Print the listing from its top line through the line containing "The image size is (1316, 431).", nothing more, and leave out the pictures.

[[ Entries provided, beginning ]]

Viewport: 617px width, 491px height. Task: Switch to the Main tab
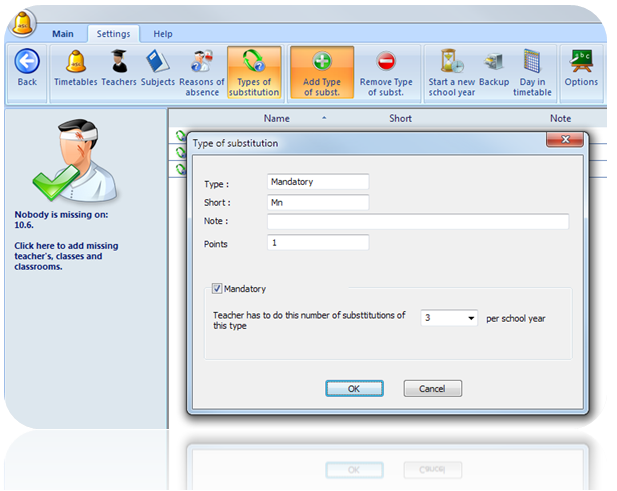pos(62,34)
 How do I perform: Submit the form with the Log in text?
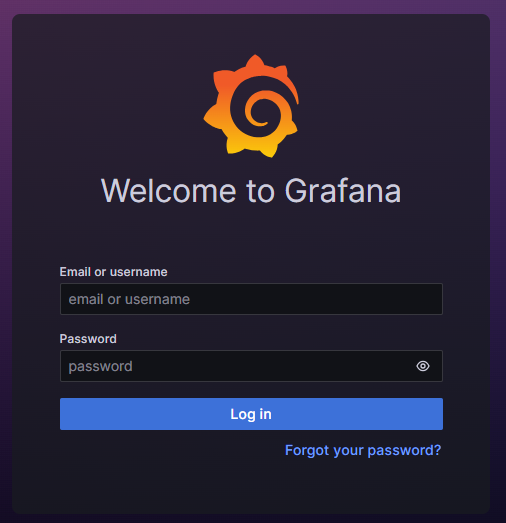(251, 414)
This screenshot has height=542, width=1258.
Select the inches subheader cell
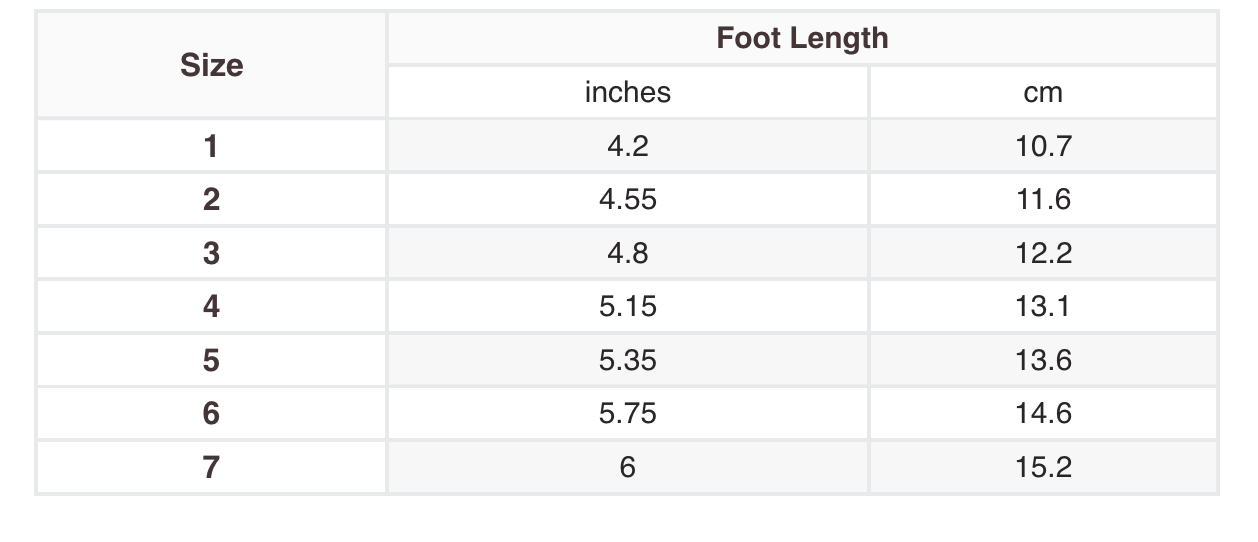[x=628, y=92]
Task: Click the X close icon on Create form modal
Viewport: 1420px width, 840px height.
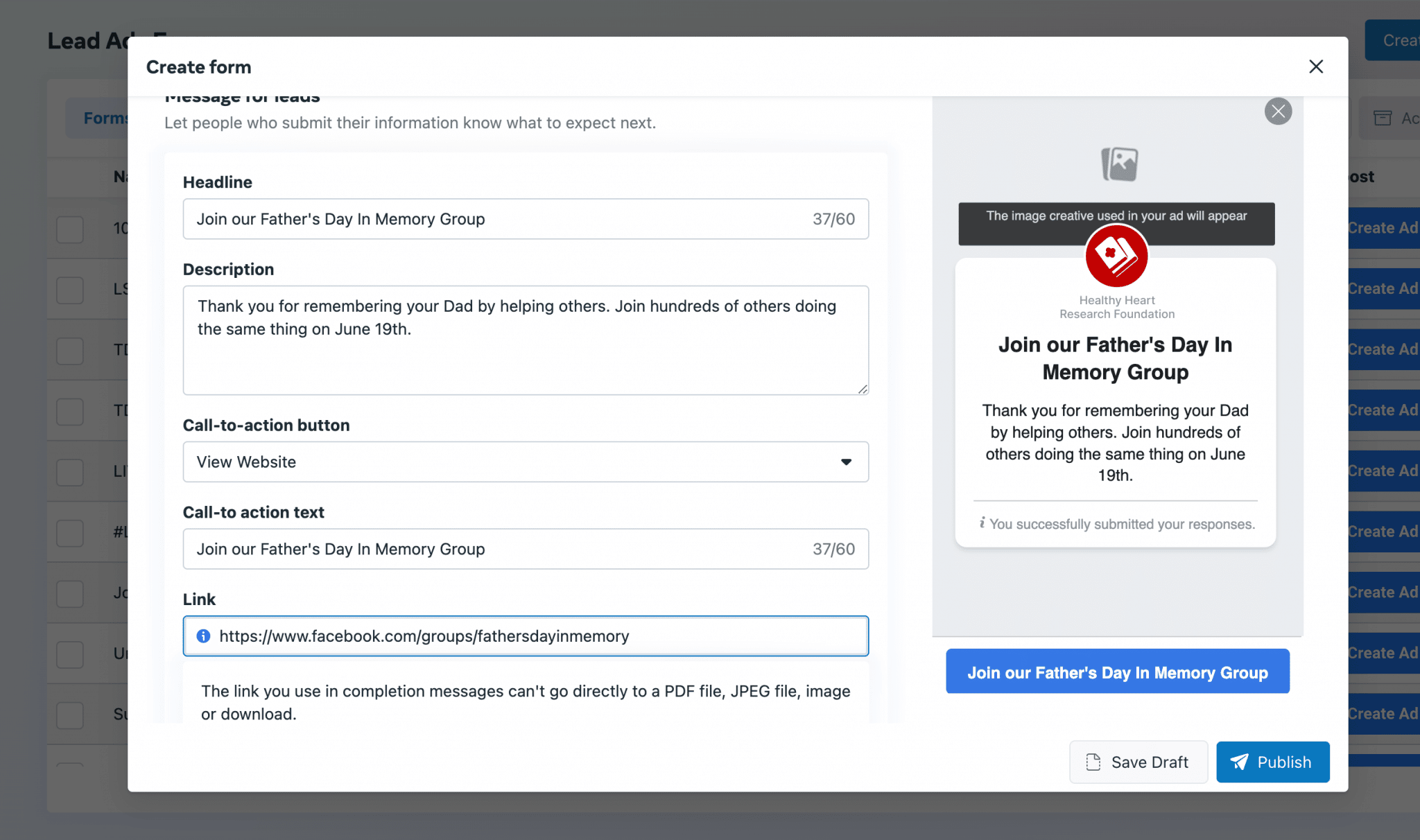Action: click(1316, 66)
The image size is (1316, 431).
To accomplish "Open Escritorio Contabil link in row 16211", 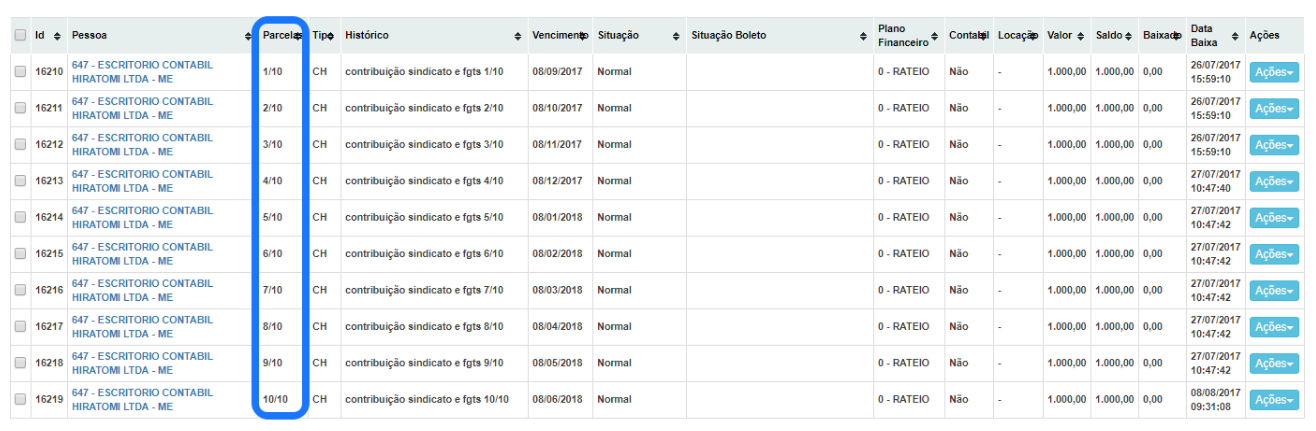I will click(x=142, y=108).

[[ Entries provided, end ]]

• **Answer area**:
Viewport: 617px width, 491px height. Task: Switch to the Main tab
pos(62,34)
 How do I perform: Submit the form with the Log in text?
(251, 414)
This screenshot has height=542, width=1258.
Select the inches subheader cell
[x=628, y=92]
Task: Click the X close icon on Create form modal
Viewport: 1420px width, 840px height.
Action: click(1316, 66)
The image size is (1316, 431).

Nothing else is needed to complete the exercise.